Abdullah bin Az-Zubair merasa tenang setelah mendengar kata-kata ibunya itu. Dia lalu datang kepada asma’ dan mencium kepalanya, sambil berkata:
“Demi Allah!, inilah pendapatku. Akan tetapi aku ingin mengambil fikiran daripadamu, dan kini engkau telah menambahkan aku keteguhan hati di atas keteguhan yang telah ada padaku. Ingatlah wahai ibuku! Kiranya aku ini sudah mati dari hari ini, dan aku harap engkau tidak terlalu sedih bila mendengar beritaku nanti, dan serahkanlah perkara itu kepada Allah!”. Abdullah memberikan kata selamat tinggal kepada ibunya.
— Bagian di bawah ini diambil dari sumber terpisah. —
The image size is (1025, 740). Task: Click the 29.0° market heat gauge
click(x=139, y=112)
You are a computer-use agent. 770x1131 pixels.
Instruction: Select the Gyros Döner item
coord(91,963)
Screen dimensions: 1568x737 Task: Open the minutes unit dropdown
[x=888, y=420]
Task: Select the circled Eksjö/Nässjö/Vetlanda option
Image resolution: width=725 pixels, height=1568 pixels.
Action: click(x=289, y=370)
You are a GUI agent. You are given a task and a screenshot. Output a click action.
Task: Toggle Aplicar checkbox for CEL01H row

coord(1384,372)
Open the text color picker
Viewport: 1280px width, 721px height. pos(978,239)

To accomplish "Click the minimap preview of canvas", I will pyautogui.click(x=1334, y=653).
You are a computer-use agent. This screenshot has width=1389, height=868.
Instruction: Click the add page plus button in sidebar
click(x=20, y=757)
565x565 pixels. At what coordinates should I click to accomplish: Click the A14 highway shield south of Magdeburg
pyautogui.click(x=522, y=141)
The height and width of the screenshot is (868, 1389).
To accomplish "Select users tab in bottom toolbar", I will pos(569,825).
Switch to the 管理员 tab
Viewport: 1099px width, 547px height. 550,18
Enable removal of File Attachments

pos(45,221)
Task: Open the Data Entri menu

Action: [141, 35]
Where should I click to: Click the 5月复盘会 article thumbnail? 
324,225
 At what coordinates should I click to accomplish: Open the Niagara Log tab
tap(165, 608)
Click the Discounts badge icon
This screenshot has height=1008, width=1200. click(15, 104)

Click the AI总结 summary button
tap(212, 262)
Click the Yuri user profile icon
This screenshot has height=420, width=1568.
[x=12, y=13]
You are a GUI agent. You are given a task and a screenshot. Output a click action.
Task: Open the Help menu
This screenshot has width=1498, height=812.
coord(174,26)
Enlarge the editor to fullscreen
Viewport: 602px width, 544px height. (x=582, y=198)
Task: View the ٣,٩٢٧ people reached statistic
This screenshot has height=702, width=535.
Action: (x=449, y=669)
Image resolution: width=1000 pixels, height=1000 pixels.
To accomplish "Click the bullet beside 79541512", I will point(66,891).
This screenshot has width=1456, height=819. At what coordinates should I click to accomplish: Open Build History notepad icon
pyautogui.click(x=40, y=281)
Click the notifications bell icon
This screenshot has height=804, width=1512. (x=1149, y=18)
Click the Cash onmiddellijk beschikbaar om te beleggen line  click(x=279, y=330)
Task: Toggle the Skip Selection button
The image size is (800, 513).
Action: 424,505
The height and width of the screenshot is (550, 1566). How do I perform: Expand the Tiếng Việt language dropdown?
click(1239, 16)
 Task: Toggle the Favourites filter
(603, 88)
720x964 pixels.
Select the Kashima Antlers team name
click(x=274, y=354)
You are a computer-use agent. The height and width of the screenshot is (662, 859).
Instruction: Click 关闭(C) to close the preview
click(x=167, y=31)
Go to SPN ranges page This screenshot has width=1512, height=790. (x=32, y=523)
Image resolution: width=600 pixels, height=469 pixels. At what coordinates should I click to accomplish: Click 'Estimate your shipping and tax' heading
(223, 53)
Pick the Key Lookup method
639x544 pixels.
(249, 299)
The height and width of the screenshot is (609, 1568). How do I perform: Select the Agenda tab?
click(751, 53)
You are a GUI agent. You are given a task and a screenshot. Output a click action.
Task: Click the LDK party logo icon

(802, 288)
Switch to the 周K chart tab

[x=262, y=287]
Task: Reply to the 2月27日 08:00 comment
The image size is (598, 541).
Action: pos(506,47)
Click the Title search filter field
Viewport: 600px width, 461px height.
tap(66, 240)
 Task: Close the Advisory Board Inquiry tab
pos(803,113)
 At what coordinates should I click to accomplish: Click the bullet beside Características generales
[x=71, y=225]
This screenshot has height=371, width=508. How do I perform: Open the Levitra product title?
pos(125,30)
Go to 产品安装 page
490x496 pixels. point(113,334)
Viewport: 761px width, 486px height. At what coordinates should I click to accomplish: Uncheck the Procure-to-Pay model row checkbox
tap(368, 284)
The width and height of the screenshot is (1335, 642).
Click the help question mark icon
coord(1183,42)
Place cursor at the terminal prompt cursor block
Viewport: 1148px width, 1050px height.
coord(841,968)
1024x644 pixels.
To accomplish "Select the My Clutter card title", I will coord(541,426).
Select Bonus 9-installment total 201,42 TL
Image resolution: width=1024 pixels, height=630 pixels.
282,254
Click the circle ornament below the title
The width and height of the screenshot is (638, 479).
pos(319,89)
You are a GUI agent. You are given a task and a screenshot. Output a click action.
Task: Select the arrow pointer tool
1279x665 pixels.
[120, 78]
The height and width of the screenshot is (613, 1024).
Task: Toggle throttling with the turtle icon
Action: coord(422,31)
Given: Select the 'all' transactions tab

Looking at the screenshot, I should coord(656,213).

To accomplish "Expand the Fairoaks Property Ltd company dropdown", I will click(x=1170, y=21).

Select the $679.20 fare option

“Benar katamu wahai anakku!” kata ibu Asma lagi, seolah-olah dia memberi semangat kepada anaknya supaya jangan mati pengecut. “Cukupkanlah keteguhan hatimu itu, dan kemarilah, aku ingin mengucapkan selamat jalan kepadamu”.
Abdullah datang menghampirinya, Ibu Asma’ lalu memeluknya dan menciumnya untuk yang terakhir kalinya. Abdullah pun keluar ke medan perang dan terus-menerus berjuang hingga terbunuh.